Exercise aim:
Rewrite the part of the records that opens with the line containing "For every named target in this 288×644" and closes with the line containing "J'accepte (257, 539)", requests included, and shift every coordinate in the answers by -25. Leave the pictures out.

Saved entries:
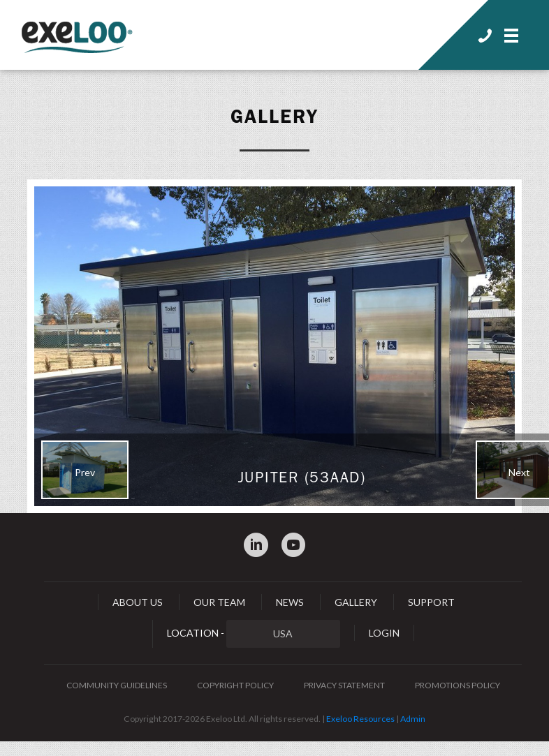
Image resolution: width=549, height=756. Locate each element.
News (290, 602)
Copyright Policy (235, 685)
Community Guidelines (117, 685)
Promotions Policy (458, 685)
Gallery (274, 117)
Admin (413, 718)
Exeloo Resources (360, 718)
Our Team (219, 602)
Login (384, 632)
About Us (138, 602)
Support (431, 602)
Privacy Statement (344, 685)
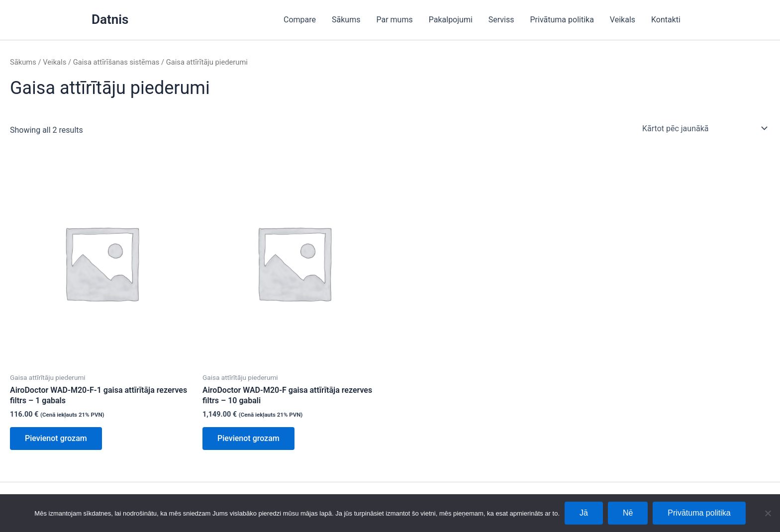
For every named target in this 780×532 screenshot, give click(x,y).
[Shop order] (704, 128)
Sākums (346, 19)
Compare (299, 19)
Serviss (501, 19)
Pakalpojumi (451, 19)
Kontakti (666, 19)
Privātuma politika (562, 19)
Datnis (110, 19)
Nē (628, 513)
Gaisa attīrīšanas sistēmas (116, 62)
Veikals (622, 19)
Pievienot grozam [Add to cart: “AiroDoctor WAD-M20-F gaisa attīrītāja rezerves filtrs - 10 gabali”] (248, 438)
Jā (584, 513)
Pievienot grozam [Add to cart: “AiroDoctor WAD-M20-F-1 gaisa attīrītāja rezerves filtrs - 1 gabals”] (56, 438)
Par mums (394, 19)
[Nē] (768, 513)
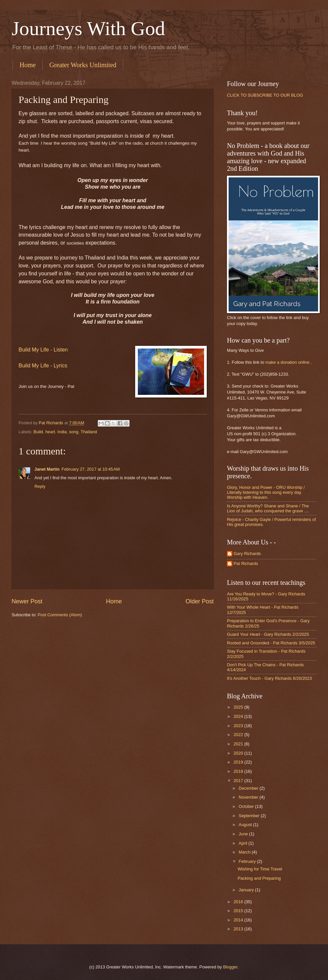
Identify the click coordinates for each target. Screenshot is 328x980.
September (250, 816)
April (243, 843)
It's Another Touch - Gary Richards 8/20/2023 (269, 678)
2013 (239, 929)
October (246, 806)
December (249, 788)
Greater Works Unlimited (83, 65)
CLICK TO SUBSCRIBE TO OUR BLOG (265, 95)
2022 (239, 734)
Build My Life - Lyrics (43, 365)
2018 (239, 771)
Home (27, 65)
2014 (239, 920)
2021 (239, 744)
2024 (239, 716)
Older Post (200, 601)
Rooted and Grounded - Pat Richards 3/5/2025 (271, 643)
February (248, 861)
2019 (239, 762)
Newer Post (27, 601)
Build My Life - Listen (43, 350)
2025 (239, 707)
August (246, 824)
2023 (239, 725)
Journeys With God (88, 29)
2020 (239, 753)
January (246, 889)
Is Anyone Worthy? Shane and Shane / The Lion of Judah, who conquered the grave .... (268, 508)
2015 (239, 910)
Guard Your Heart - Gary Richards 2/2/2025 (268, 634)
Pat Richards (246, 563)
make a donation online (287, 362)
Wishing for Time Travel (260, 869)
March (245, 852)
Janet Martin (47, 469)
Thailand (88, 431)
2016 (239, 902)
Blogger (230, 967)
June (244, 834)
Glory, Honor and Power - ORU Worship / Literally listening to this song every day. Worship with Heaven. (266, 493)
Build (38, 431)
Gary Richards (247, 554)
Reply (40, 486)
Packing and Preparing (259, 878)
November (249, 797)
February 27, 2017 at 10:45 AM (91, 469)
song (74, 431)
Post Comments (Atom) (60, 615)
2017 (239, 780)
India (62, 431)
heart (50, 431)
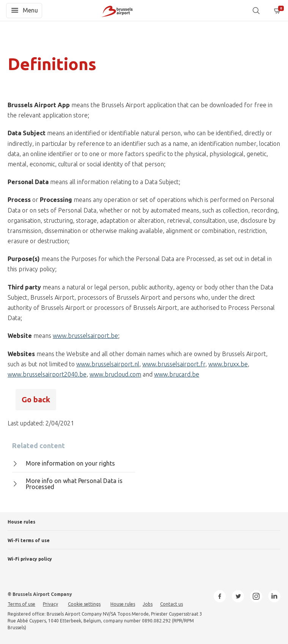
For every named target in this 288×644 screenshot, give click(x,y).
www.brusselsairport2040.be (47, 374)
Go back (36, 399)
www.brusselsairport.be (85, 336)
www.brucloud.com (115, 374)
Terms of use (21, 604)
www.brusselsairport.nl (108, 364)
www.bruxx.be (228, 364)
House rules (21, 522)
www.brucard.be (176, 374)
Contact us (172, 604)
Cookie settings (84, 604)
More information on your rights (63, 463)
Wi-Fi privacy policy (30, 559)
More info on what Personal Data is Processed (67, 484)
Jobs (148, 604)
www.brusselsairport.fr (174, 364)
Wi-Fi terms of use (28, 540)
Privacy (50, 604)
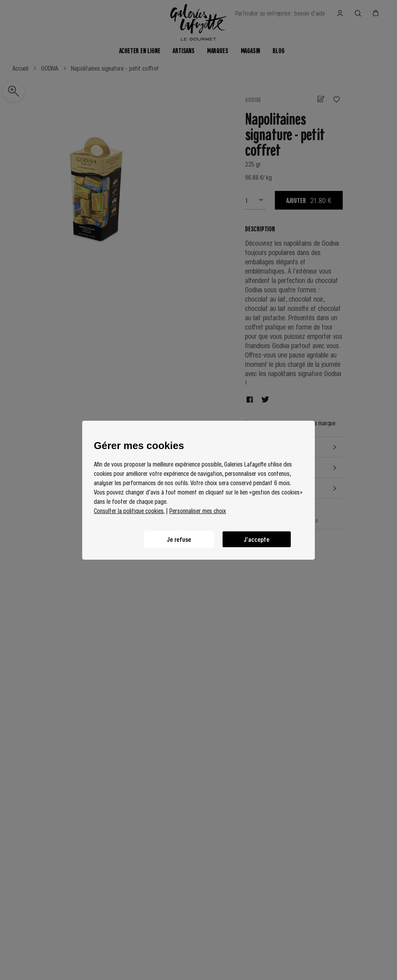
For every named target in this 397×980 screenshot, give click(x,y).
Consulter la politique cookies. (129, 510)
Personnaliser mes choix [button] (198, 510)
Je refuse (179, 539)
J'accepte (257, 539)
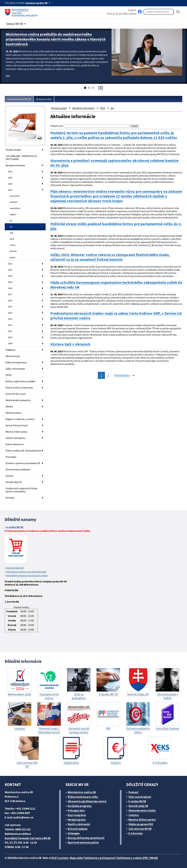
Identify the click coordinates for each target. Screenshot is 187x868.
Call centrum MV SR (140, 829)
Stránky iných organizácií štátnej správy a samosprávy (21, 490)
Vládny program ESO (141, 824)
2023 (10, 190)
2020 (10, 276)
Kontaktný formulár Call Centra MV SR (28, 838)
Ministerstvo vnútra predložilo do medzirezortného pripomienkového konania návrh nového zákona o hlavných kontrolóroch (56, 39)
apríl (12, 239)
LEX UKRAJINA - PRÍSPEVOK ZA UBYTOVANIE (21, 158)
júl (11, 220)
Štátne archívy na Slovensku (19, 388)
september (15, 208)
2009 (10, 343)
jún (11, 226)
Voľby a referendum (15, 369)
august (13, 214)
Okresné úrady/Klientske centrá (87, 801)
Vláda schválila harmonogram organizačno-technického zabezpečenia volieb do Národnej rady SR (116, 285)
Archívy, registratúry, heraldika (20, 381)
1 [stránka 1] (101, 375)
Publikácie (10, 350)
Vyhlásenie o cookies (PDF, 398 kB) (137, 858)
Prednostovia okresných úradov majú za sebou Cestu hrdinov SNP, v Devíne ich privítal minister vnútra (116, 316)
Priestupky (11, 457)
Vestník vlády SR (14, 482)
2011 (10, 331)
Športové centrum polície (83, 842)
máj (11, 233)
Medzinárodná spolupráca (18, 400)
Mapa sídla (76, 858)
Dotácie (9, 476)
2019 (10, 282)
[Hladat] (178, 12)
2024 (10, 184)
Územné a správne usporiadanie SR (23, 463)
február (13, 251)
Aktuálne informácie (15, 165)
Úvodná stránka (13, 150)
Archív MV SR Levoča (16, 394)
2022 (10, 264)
--
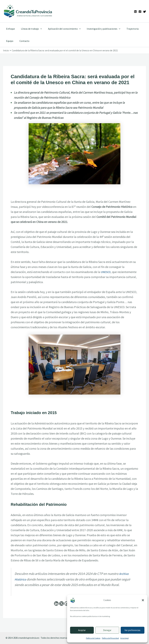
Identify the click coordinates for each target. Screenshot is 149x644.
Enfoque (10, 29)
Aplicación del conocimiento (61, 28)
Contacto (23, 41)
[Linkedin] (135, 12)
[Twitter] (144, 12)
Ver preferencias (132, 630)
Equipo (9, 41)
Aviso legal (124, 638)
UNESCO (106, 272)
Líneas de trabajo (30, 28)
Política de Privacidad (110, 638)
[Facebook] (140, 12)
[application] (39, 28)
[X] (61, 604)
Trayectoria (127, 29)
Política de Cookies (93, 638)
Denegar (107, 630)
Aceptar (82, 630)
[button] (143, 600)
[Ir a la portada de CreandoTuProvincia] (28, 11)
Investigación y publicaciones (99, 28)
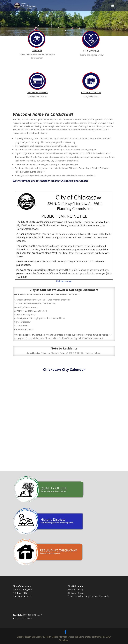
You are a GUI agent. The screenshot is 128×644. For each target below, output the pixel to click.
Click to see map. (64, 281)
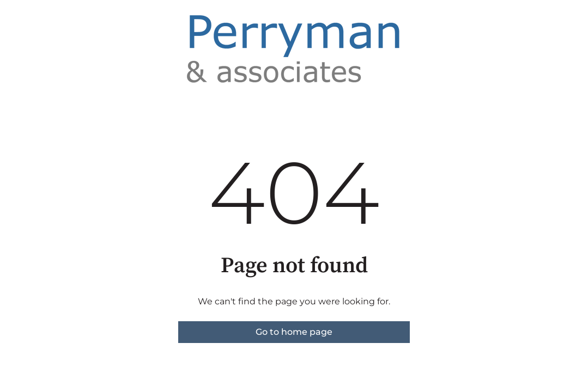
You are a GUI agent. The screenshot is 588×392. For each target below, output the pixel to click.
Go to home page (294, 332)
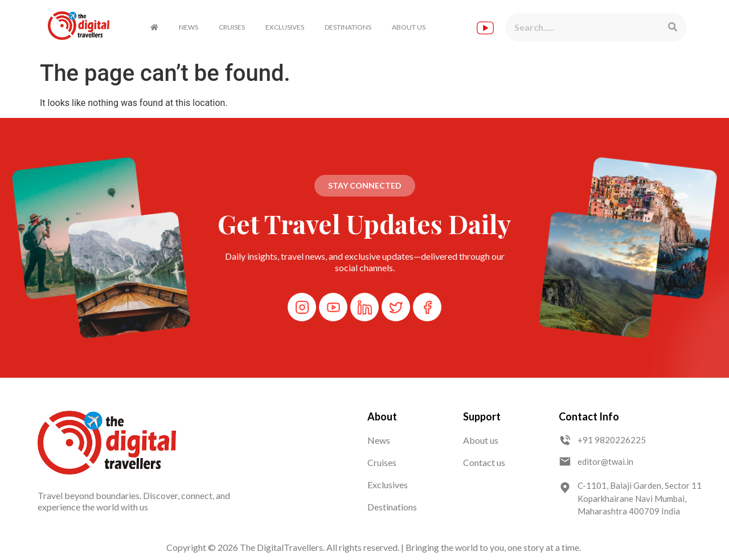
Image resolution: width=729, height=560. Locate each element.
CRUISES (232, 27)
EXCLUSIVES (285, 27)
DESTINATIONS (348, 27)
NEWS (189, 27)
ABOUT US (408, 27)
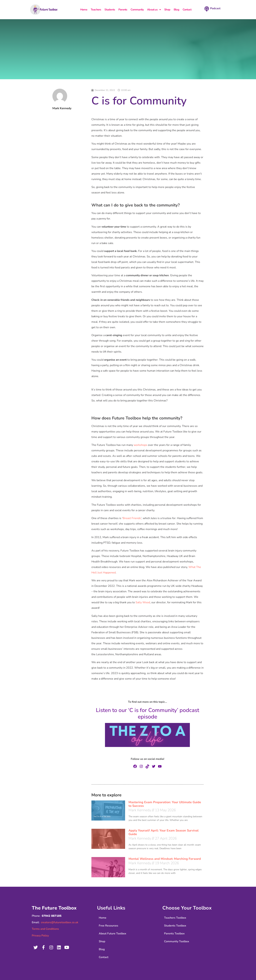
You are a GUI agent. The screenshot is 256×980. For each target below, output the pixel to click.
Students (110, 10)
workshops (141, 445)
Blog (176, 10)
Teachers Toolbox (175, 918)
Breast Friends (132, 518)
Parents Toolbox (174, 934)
==
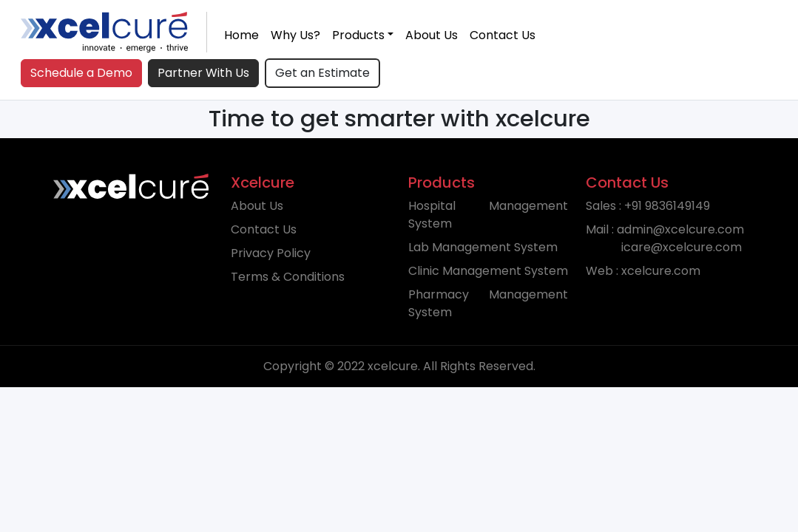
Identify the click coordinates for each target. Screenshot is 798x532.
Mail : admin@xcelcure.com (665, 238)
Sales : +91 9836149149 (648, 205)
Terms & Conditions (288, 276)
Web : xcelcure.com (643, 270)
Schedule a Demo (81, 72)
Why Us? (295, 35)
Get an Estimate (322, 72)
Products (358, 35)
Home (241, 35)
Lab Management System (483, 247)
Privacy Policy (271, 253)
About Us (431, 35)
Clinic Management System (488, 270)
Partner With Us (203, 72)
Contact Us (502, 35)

Worked answer:
For every named target in this 288×644 screenshot, give click(x,y).
www.brusselsairport2040.be (22, 349)
Go back (11, 374)
www.brusselsairport.be (60, 311)
www.brucloud.com (90, 349)
Terms of use (-4, 579)
www.brusselsairport.nl (83, 339)
www.bruxx.be (203, 339)
House rules (-4, 497)
www.brucard.be (151, 349)
Contact us (147, 579)
Cookie settings (59, 579)
More information on your rights (38, 438)
Wi-Fi privacy policy (5, 534)
More info on what Personal Data is Processed (42, 459)
Jobs (123, 579)
www.brusselsairport.fr (149, 339)
Wi-Fi terms of use (3, 515)
Privacy (25, 579)
For every named target in this 397×980 screenshot, give click(x,y).
Consulter la politique cookies. (104, 485)
Personnaliser mes choix [button] (173, 485)
Je refuse (154, 514)
J'accepte (232, 514)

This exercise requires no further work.